BP Expects Lower Gas Output & Higher Debt in Q1 Amid Strategy Shift

Zacks
04-15

BP plc BP, the UK-based energy major, expects weak first-quarter 2025 results for its natural gas trading business, signaling a challenging start to the year as it shifts its focus back to traditional oil and gas operations.

In a quarterly trading update released on Friday, the company said that the overall upstream production would be lower compared to the prior quarter. While oil production is expected to rise slightly, gas and low-carbon energy output will be lower, reflecting recent divestments in Egypt and Trinidad that closed late last quarter.

The weak performance in natural gas trading stands out in a quarter that is otherwise expected to deliver an “average” result for BP’s oil trading division. BP noted that oil and gas realizations are likely to remain broadly flat on a sequential basis. The Zacks Consensus Estimate for BP’s first-quarter earnings is pinned at 64 cents per share, down from 97 cents in the prior-year quarter.

The setback in gas comes as BP reorients its strategy. In February, the company announced a return to its core strength — fossil fuels — with an emphasis on increasing shareholder returns. Part of that shift includes launching 10 new oil and gas projects globally between 2025 and 2027.

Not all areas of BP’s business are under pressure. The company expects higher refining margins to add between $100 million and $300 million to first-quarter earnings, offering a modest buffer against underwhelming gas performance.

BP also flagged a $4 billion increase in net debt for the quarter, caused by working capital buildup. This rise is largely attributed to seasonal inventory effects, bonus payouts, and payments tied to low-carbon assets held for sale. The company emphasized that much of this increase is expected to reverse in the subsequent quarters.

As part of its February strategy update, BP reaffirmed its target of reducing net debt to the range of $14-$18 billion by 2027, down from the current level of more than $20 billion.

BP’s shift back to oil and gas and its emphasis on project rollouts come amid pressure from investors, including activist hedge fund Elliott, which has urged the company to prioritize shareholder value.

BP is set to release its first-quarter results on April 29, offering more details on how its revised strategy is playing out across its portfolio.

BP’s Zacks Rank & Key Picks

BP currently carries a Zack Rank #3 (Hold).

Investors interested in the energy sector may look at some better-ranked stocks like Archrock Inc.
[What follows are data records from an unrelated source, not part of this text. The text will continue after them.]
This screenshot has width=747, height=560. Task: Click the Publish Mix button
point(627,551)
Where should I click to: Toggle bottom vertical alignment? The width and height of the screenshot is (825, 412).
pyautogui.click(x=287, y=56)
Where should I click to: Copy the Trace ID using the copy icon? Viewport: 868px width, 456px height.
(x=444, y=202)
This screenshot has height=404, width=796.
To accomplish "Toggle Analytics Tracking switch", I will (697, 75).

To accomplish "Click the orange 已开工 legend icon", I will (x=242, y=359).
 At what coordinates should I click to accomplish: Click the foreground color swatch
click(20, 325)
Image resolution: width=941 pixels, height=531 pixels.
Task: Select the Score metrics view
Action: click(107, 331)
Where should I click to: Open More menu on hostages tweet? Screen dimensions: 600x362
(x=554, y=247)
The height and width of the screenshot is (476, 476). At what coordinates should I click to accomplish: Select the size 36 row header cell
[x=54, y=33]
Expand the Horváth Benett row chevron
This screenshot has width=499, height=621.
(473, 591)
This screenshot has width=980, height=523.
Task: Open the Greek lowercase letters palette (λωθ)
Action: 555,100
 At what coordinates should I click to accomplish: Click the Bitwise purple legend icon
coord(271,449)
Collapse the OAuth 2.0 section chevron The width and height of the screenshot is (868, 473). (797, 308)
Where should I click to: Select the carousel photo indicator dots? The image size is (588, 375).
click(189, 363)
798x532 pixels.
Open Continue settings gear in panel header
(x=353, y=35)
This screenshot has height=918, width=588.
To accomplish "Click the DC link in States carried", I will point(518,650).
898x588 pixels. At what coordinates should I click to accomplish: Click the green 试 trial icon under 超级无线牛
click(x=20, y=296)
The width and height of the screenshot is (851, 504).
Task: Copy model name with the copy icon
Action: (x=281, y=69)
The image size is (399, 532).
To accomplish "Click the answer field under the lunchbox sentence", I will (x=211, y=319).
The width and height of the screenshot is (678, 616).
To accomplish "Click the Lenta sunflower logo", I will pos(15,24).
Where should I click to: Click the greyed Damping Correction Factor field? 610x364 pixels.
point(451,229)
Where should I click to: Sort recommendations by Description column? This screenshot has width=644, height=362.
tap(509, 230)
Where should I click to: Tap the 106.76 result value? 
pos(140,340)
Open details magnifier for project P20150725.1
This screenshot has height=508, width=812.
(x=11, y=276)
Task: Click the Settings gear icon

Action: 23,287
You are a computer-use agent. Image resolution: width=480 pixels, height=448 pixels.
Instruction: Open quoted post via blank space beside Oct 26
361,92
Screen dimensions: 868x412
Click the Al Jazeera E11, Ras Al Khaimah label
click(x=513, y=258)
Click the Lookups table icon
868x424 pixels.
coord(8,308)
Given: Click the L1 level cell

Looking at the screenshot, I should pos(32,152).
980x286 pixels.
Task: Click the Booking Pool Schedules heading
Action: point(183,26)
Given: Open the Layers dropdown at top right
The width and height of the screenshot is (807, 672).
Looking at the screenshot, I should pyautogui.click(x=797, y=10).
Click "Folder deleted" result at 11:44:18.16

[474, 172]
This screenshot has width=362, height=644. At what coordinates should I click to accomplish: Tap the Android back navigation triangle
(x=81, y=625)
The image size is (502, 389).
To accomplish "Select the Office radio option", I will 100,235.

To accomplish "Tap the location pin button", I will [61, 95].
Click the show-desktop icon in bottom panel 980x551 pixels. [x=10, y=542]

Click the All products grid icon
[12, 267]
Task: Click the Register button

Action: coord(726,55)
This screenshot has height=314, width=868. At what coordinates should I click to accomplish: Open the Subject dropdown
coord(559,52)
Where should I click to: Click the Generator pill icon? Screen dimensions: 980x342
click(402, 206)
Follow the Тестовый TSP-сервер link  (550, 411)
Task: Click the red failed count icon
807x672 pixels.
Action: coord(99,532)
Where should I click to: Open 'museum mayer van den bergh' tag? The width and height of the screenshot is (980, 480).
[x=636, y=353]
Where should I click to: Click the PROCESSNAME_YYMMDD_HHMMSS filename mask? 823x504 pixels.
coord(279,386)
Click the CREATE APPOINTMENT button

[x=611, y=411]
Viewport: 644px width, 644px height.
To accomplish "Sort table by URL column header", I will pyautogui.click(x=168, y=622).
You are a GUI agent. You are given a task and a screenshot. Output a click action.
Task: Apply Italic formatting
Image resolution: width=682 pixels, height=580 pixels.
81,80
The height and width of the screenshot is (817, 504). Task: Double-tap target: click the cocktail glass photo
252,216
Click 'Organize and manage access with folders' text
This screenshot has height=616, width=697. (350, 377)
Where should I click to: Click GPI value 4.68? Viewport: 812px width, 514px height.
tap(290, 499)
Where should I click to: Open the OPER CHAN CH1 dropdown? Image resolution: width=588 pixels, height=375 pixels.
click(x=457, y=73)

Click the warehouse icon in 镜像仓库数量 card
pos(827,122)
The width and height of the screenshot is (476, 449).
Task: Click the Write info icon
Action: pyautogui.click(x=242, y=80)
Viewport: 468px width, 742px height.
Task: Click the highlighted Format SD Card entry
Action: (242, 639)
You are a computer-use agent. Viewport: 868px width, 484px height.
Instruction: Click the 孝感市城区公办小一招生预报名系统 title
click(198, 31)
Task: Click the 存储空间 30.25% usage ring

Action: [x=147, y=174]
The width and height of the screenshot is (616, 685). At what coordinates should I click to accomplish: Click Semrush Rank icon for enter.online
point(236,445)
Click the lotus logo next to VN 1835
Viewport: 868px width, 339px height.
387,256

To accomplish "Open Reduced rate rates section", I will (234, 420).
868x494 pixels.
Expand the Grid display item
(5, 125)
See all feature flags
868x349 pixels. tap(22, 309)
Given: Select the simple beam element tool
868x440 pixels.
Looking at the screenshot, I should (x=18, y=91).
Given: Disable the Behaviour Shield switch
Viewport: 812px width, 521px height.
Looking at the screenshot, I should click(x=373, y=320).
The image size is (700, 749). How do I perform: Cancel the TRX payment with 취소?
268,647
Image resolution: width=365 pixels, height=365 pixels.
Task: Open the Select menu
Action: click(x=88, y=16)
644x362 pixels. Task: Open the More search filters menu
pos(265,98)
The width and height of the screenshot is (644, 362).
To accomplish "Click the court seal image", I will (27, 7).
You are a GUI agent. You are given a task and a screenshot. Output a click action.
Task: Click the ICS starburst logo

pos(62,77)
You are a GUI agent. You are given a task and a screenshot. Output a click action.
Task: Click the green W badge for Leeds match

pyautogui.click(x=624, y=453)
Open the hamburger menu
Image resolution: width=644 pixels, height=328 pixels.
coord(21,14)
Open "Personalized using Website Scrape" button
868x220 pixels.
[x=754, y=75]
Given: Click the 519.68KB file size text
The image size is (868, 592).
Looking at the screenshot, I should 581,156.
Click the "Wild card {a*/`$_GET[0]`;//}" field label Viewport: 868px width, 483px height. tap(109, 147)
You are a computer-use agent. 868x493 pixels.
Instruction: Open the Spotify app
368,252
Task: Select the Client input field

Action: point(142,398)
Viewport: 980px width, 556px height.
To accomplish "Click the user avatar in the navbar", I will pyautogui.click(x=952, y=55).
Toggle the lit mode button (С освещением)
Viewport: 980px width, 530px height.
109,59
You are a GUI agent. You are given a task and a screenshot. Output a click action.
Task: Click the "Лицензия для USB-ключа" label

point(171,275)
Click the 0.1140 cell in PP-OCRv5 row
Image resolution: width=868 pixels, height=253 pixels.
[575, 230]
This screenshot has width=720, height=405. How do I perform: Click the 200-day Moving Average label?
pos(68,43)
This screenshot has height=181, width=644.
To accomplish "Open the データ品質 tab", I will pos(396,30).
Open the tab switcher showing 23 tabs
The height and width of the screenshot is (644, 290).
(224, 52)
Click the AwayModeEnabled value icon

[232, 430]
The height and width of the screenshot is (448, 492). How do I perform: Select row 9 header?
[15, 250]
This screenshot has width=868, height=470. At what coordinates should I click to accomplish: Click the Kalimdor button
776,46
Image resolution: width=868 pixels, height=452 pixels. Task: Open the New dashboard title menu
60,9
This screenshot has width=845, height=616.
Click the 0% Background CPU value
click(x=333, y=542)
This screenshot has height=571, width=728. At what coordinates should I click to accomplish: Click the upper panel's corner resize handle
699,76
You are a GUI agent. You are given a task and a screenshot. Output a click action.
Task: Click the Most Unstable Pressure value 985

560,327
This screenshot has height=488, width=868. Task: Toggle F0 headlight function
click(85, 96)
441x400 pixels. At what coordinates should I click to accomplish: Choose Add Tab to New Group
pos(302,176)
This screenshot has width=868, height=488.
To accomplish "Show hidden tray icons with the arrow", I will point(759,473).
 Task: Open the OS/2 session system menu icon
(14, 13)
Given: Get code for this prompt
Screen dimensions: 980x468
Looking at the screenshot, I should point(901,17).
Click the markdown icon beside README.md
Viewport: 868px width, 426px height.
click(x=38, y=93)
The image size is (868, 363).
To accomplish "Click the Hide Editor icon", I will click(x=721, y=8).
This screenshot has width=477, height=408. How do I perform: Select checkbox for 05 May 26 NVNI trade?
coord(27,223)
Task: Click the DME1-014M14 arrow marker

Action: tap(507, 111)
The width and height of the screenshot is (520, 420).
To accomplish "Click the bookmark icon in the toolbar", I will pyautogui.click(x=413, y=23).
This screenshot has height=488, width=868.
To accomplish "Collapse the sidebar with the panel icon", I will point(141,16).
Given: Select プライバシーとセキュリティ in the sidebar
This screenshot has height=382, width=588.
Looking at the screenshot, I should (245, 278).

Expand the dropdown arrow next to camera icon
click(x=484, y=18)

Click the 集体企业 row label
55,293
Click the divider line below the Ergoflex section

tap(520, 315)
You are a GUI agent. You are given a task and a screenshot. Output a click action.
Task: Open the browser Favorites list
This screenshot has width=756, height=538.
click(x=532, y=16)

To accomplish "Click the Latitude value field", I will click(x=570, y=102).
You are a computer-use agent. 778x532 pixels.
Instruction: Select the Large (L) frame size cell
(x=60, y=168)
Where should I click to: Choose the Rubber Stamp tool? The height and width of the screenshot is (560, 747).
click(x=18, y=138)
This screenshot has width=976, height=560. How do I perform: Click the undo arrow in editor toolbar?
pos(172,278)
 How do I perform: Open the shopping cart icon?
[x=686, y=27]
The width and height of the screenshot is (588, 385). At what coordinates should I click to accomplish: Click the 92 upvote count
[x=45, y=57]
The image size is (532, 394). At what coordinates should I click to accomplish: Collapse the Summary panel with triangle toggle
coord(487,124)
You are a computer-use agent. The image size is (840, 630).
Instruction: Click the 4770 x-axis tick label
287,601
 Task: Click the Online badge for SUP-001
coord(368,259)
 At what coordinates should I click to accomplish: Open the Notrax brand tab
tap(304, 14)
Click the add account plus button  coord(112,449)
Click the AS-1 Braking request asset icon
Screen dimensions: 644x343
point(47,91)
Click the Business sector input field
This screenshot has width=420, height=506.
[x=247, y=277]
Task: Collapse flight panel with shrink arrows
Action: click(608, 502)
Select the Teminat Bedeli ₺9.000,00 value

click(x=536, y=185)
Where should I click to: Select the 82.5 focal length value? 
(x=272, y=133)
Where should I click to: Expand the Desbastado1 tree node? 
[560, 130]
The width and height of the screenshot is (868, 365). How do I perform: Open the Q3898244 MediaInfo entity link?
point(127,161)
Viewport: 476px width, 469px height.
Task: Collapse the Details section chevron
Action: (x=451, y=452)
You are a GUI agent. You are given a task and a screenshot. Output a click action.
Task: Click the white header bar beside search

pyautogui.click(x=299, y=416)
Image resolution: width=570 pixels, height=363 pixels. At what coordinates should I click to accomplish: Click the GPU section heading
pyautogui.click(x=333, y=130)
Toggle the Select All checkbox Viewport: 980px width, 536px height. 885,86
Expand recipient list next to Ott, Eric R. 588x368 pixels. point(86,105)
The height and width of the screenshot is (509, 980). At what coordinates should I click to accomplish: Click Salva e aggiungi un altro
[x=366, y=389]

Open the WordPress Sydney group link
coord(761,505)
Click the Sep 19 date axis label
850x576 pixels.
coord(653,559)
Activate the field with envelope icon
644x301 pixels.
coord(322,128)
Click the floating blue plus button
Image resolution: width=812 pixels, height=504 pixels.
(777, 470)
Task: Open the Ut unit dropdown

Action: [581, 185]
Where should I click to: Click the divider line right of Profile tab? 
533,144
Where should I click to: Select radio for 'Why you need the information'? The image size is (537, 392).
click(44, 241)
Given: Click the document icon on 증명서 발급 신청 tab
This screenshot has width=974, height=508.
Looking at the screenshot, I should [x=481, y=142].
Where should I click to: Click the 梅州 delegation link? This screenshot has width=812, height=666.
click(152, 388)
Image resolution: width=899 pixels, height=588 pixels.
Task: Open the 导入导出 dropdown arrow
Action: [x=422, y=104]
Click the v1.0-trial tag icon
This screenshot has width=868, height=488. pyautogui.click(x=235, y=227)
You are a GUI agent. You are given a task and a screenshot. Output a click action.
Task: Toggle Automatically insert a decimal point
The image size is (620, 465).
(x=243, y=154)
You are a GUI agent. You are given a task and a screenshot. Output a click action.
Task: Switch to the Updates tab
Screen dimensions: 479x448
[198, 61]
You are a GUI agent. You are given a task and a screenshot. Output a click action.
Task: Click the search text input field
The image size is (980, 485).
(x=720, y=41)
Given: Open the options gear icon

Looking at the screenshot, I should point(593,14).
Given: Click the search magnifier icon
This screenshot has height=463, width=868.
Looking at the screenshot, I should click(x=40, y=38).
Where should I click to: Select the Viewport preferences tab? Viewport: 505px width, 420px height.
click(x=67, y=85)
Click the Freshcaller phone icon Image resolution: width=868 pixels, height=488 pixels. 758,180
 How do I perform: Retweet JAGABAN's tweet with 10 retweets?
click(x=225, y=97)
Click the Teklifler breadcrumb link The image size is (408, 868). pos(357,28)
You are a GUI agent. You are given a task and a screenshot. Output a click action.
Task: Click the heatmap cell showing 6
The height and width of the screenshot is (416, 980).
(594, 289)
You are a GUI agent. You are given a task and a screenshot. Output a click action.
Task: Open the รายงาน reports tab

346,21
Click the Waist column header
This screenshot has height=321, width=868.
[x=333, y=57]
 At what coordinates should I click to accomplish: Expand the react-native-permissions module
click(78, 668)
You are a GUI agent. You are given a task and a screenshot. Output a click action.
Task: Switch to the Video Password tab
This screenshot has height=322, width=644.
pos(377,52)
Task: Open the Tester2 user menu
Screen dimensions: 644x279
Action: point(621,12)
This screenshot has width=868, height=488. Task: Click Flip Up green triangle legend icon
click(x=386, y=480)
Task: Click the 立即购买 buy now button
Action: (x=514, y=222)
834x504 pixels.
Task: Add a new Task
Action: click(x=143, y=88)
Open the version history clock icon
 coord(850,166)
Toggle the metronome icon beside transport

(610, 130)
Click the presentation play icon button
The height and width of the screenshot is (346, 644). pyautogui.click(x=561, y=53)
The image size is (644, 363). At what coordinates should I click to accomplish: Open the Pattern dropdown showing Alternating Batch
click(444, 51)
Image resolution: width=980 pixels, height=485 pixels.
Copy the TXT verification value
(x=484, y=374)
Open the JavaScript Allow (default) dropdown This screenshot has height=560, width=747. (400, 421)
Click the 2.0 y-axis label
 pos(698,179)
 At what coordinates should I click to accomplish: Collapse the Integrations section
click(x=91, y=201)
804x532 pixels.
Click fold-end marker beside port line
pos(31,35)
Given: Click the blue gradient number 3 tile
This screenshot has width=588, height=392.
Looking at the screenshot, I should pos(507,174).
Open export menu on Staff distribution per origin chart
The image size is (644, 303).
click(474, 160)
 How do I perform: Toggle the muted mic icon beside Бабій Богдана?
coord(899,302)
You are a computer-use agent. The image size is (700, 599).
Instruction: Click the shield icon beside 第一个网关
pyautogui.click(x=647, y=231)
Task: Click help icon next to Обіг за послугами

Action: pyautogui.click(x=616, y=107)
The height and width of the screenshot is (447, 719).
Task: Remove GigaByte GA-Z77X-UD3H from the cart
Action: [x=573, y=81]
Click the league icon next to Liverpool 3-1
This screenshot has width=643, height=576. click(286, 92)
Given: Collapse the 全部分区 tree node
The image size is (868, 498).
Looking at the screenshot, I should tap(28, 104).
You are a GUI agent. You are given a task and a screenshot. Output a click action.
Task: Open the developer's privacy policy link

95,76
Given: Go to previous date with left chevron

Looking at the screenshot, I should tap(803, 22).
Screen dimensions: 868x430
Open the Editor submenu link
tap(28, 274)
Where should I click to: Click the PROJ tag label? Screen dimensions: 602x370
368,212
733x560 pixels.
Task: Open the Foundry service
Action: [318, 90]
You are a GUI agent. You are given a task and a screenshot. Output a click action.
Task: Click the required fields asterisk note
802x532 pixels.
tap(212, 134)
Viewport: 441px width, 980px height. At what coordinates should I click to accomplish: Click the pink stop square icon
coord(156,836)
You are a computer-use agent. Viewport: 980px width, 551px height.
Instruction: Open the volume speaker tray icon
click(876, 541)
AROC, Kinder Morgan, Inc. KMI and Enterprise Products Partners L.PEPD. While Archrock presently sports a Zacks Rank #1 (Strong Buy), Kinder Morgan and Enterprise Products carry a Zacks Rank #2 (Buy) each. You can see the complete list of today’s Zacks #1 Rank stocks here.

Archrock is an energy infrastructure company based in the United States with a focus on midstream natural gas compression. AROC provides natural gas contract compression services and generates stable fee-based revenues.

Archrock’s earnings beat estimates in three of the trailing four quarters and met once, delivering an average surprise of 8.81%.

Kinder Morgan is a leading North American midstream player with a stable and resilient business model, largely driven by take-or-pay contracts, which ensure consistent earnings and facilitate reliable capital returns to shareholders. KMI operates one of the largest natural gas pipeline networks, positioning it to benefit from the projected increase in U.S. natural gas demand by 2030. 

Kinder Morgan’s earnings beat estimates in one of the trailing four quarters, met once and missed in the other two, delivering an average negative surprise of 1.85%.

Enterprise Products generates stable fee-based revenues from its vast network of oil and gas pipelines spanning 50,000 miles, connecting prolific U.S. shale plays. Notably, the acquisition of Pinon Midstream, which aims to provide services in the prolific Permian Basin, is expected to drive the partnership’s cash flows. This move enhances its NGL value chain and addresses regional infrastructure constraints, with strong customer demand expected to boost revenues.

EPD’s earnings beat estimates in two of the trailing four quarters and missed in the other two, delivering an average surprise of 1.83%.